Stored data:

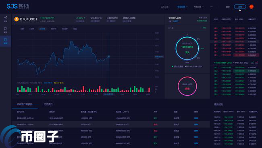Select the highlighted third sidebar icon
The image size is (262, 148).
[6, 41]
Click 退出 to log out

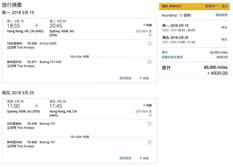click(225, 6)
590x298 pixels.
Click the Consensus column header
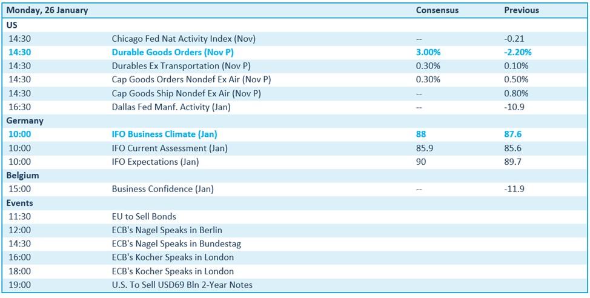[x=437, y=10]
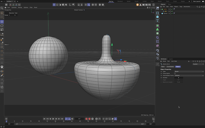Toggle X axis lock

coord(10,5)
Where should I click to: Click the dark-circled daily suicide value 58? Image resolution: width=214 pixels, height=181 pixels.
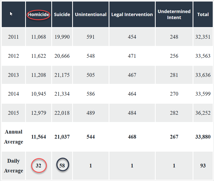62,166
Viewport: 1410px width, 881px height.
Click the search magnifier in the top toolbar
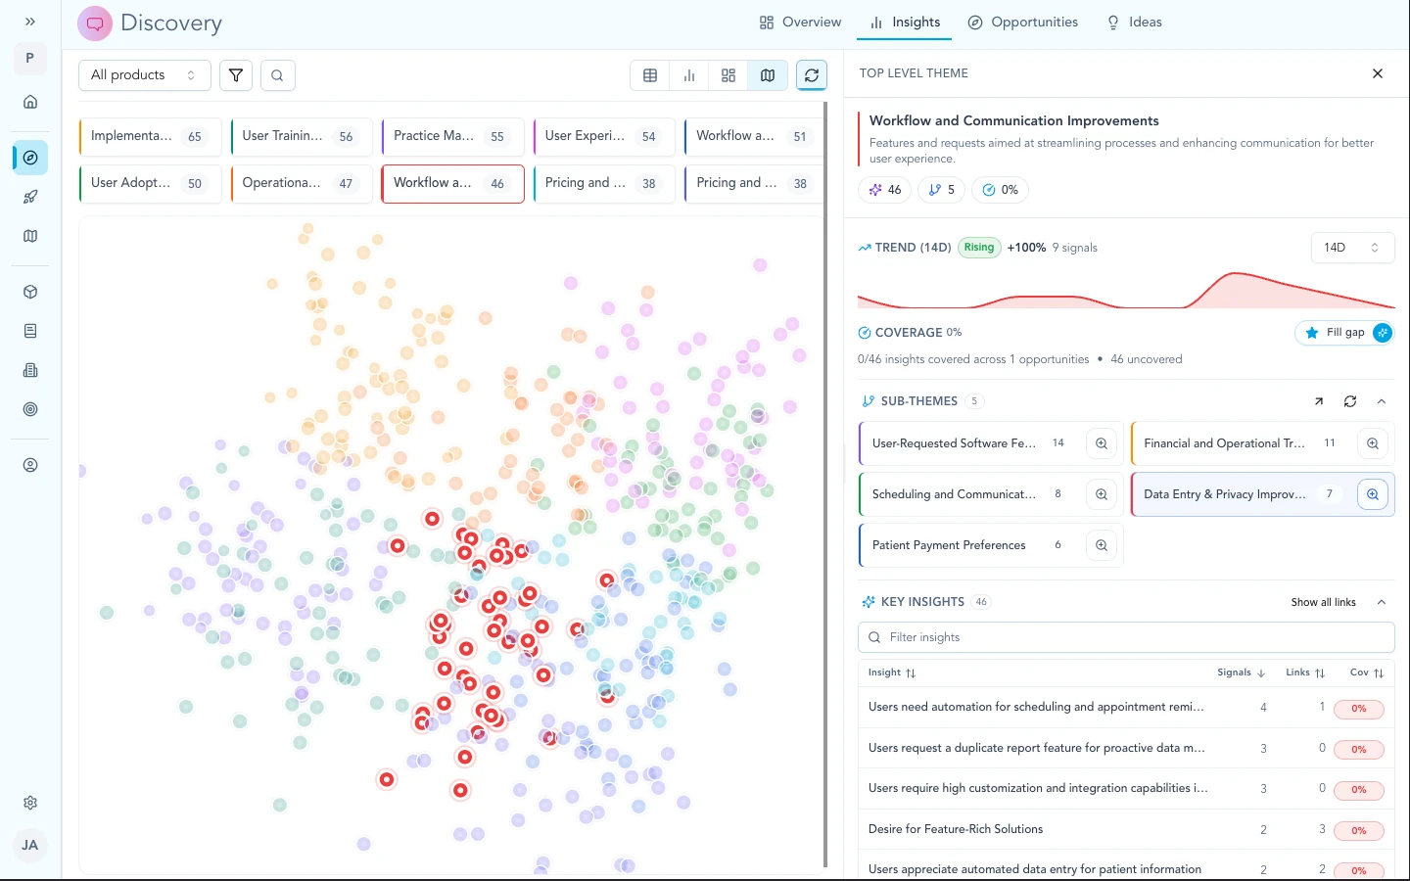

What is required: Return exactly the lines running from the line with "Click 退出 to log out" through the final line of the listing. Leave the pictures out.

Answer to this task:
Click 退出 to log out

click(225, 6)
590x298 pixels.
Click the Consensus column header
[x=437, y=10]
Toggle X axis lock

coord(10,5)
Where should I click to: Click the dark-circled daily suicide value 58? Image resolution: width=214 pixels, height=181 pixels.
62,166
Viewport: 1410px width, 881px height.
Click the search magnifier in the top toolbar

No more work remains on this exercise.